**Work instructions**.
Edit the lines from the line with "1064x706 pixels. How" to the line with "will click(493, 641).", replacing "notifications bell icon" with "alerts bell icon" and keeping everything else unchanged. Return only those lines.

Data from a source:

>>>

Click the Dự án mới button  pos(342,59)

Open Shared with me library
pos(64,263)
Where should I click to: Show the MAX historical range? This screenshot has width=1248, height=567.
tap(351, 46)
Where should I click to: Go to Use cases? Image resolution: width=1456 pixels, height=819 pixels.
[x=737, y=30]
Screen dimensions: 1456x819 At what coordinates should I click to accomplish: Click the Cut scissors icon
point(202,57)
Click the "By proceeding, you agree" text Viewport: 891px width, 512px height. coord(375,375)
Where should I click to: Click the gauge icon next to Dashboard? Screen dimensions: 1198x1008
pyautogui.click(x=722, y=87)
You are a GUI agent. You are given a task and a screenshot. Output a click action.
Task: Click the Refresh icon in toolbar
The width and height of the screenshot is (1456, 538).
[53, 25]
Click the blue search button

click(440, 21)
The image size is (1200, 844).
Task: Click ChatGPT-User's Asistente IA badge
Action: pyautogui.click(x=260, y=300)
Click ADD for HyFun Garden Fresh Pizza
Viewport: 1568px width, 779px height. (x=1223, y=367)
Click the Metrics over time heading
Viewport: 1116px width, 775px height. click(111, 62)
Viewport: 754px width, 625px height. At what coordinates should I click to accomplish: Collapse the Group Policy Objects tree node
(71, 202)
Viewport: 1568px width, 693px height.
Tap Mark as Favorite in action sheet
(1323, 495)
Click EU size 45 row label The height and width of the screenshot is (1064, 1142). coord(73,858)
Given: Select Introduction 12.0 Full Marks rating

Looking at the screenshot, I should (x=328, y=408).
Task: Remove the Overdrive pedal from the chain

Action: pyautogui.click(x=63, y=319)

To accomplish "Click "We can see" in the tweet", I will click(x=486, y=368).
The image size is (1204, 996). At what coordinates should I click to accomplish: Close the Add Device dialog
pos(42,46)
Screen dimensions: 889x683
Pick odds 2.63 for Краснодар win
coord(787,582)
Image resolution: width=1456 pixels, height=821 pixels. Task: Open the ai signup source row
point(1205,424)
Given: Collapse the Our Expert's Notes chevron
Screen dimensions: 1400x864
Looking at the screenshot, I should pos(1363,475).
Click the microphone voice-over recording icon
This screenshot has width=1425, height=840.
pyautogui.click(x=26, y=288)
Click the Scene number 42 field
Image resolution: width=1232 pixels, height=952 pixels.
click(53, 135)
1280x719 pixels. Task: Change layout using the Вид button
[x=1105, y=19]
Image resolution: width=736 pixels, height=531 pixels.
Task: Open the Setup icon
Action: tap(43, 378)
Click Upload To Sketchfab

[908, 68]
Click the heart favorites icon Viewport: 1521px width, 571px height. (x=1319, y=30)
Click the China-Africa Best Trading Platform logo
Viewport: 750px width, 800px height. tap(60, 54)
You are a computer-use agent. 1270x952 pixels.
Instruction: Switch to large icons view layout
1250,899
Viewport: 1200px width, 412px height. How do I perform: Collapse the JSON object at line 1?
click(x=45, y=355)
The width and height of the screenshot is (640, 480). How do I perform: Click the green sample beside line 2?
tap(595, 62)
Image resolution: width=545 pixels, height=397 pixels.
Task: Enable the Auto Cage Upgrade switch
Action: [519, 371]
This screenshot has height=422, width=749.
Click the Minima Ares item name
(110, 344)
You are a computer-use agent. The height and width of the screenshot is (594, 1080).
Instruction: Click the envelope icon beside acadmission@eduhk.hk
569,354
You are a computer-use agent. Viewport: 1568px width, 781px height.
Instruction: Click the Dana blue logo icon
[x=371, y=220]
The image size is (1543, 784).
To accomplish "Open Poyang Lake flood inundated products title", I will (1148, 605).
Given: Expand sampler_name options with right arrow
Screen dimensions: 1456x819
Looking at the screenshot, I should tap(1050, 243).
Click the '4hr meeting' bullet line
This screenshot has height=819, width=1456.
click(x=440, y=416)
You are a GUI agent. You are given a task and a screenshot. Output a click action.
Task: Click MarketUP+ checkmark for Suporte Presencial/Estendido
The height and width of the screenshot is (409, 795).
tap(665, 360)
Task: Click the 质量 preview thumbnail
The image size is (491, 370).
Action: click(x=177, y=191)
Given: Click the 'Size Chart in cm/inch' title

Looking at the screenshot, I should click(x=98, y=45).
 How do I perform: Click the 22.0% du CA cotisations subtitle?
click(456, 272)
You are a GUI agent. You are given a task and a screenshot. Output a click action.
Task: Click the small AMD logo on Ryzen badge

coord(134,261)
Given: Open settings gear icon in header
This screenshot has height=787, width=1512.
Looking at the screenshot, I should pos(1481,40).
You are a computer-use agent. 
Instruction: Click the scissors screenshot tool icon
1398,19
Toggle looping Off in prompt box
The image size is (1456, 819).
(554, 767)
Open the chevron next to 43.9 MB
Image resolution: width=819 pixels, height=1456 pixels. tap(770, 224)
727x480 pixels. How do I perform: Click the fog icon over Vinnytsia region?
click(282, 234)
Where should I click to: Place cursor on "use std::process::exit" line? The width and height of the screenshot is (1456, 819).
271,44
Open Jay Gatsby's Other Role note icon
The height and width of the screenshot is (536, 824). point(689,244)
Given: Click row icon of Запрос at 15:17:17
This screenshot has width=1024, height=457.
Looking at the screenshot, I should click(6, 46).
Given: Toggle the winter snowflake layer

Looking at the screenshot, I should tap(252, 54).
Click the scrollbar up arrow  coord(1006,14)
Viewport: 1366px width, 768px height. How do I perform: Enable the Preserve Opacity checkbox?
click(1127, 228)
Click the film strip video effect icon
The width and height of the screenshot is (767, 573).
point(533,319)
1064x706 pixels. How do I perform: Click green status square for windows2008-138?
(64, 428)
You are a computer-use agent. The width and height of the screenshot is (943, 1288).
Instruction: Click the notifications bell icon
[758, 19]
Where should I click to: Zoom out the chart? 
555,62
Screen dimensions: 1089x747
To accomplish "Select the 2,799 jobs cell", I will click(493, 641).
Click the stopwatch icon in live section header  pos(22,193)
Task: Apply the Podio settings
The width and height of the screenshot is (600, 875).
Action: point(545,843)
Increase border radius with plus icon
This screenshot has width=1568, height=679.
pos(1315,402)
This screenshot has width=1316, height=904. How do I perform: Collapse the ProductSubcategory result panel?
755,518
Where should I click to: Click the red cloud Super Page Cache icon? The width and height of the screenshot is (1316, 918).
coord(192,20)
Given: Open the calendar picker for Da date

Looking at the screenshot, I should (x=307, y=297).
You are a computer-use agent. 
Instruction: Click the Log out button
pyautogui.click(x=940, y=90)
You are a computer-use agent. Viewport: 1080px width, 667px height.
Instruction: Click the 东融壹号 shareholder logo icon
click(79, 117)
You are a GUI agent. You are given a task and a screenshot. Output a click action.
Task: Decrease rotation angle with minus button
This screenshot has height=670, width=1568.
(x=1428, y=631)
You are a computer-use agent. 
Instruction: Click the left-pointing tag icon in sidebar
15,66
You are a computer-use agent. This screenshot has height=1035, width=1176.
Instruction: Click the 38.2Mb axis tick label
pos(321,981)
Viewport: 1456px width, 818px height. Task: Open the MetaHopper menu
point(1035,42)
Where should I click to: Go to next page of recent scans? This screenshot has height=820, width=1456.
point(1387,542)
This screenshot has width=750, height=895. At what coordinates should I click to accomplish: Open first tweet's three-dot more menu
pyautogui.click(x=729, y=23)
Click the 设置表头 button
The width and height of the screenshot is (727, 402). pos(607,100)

<<<

**Result of this task**.
1064x706 pixels. How do I perform: Click green status square for windows2008-138?
(64, 428)
You are a computer-use agent. The width and height of the screenshot is (943, 1288).
Instruction: Click the alerts bell icon
[758, 19]
Where should I click to: Zoom out the chart? 
555,62
Screen dimensions: 1089x747
To accomplish "Select the 2,799 jobs cell", I will click(493, 641).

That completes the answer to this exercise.